Two ideal electric dipoles $$A$$ and $$B$$, having their dipole moment $$p_1$$ and $$p_2$$ respectively are placed on a plane with their centres at $$O$$ as shown in the figure. At point $$C$$ on the axis of dipole $$A$$, the resultant electric field is making an angle of 37° with the axis.
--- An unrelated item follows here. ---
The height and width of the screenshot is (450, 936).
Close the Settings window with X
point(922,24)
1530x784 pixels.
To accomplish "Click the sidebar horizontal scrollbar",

The ratio of the dipole moment of $$A$$ and $$B$$, $$\frac{p_1}{p_2}$$ is: (take sin 37° = $$\frac{3}{5}$$)

We need to find the ratio of the dipole moments of two ideal electric dipoles, $$\frac{p_1}{p_2}$$, based on the direction of the net electric field at point $$C$$.

1. Analyze the Orientation and Fields at Point $$C$$

From the diagram :

• Dipole $$A$$ (with moment $$p_1$$):
  Point $$C$$ lies along the axial line of dipole $$A$$. The electric field ($$E_1$$) produced by an axial dipole points along its axis:

  $$E_1 = \frac{1}{4\pi\varepsilon_0} \frac{2p_1}{r^3}$$

• Dipole $$B$$ (with moment $$p_2$$):
  Point $$C$$ lies along the equatorial line of dipole $$B$$. The electric field ($$E_2$$) produced by an equatorial dipole is perpendicular to the axial line and points opposite to the direction of the dipole moment:

  $$E_2 = \frac{1}{4\pi\varepsilon_0} \frac{p_2}{r^3}$$

2. Relate the Fields to the Angle of the Resultant Vector

The problem states that the net resultant electric field at point $$C$$ makes an angle of $$37^\circ$$ with the axis of dipole $$A$$. Using vector components:

$$\tan(37^\circ) = \frac{E_2}{E_1}$$

Given that $$\sin(37^\circ) = \frac{3}{5}$$, we know from a standard $$3-4-5$$ right triangle that:

$$\tan(37^\circ) = \frac{3}{4}$$

3. Calculate the Ratio $$\frac{p_1}{p_2}$$

Substitute the expressions for $$E_1$$ and $$E_2$$ into the tangent relationship:

$$\frac{3}{4} = \frac{\frac{1}{4\pi\varepsilon_0} \frac{p_2}{r^3}}{\frac{1}{4\pi\varepsilon_0} \frac{2p_1}{r^3}}$$

Cancel out the common constant factors ($$4\pi\varepsilon_0$$ and $$r^3$$):

$$\frac{3}{4} = \frac{p_2}{2p_1}$$

Cross-multiply to isolate the desired ratio:

$$\frac{p_1}{p_2} = \frac{4}{2 \times 3} = \frac{4}{6} = \frac{2}{3}$$

Conclusion

The ratio of the dipole moments $$\frac{p_1}{p_2}$$ is $$\frac{2}{3}$$, which corresponds exactly to Option C.